> **Goal of the exercise**
The listing below is to be output in its exact form.

> **Source material**

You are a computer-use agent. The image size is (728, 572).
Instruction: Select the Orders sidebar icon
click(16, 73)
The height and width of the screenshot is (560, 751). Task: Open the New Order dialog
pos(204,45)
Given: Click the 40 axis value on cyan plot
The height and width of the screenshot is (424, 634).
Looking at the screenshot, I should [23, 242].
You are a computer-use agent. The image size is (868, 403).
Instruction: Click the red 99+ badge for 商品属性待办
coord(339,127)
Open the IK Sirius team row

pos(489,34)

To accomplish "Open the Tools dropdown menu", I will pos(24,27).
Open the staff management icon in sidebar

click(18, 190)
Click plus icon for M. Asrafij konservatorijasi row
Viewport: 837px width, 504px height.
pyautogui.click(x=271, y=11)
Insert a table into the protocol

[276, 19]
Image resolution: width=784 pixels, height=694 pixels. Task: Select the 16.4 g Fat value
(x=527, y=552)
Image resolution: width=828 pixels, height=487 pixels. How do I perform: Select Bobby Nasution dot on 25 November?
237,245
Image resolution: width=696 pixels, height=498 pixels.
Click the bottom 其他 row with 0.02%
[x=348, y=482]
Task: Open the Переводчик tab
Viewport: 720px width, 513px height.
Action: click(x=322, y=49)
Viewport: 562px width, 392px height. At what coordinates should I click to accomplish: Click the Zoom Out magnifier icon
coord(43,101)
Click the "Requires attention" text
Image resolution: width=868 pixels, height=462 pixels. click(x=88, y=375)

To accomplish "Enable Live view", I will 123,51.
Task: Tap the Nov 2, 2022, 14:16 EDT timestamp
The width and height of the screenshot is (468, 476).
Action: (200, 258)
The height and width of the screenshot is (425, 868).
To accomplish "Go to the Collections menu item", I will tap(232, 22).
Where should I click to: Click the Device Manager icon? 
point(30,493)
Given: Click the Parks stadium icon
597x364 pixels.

> **Result for this task**
You are a computer-use agent. The image size is (728, 572).
Instruction: Select the Orders sidebar icon
click(16, 73)
The height and width of the screenshot is (560, 751). Task: Open the New Order dialog
pos(204,45)
Given: Click the 40 axis value on cyan plot
The height and width of the screenshot is (424, 634).
Looking at the screenshot, I should [23, 242].
You are a computer-use agent. The image size is (868, 403).
Instruction: Click the red 99+ badge for 商品属性待办
coord(339,127)
Open the IK Sirius team row

pos(489,34)

To accomplish "Open the Tools dropdown menu", I will pos(24,27).
Open the staff management icon in sidebar

click(18, 190)
Click plus icon for M. Asrafij konservatorijasi row
Viewport: 837px width, 504px height.
pyautogui.click(x=271, y=11)
Insert a table into the protocol

[276, 19]
Image resolution: width=784 pixels, height=694 pixels. Task: Select the 16.4 g Fat value
(x=527, y=552)
Image resolution: width=828 pixels, height=487 pixels. How do I perform: Select Bobby Nasution dot on 25 November?
237,245
Image resolution: width=696 pixels, height=498 pixels.
Click the bottom 其他 row with 0.02%
[x=348, y=482]
Task: Open the Переводчик tab
Viewport: 720px width, 513px height.
Action: click(x=322, y=49)
Viewport: 562px width, 392px height. At what coordinates should I click to accomplish: Click the Zoom Out magnifier icon
coord(43,101)
Click the "Requires attention" text
Image resolution: width=868 pixels, height=462 pixels. click(x=88, y=375)

To accomplish "Enable Live view", I will 123,51.
Task: Tap the Nov 2, 2022, 14:16 EDT timestamp
The width and height of the screenshot is (468, 476).
Action: (200, 258)
The height and width of the screenshot is (425, 868).
To accomplish "Go to the Collections menu item", I will tap(232, 22).
Where should I click to: Click the Device Manager icon? 
point(30,493)
Given: Click the Parks stadium icon
597x364 pixels.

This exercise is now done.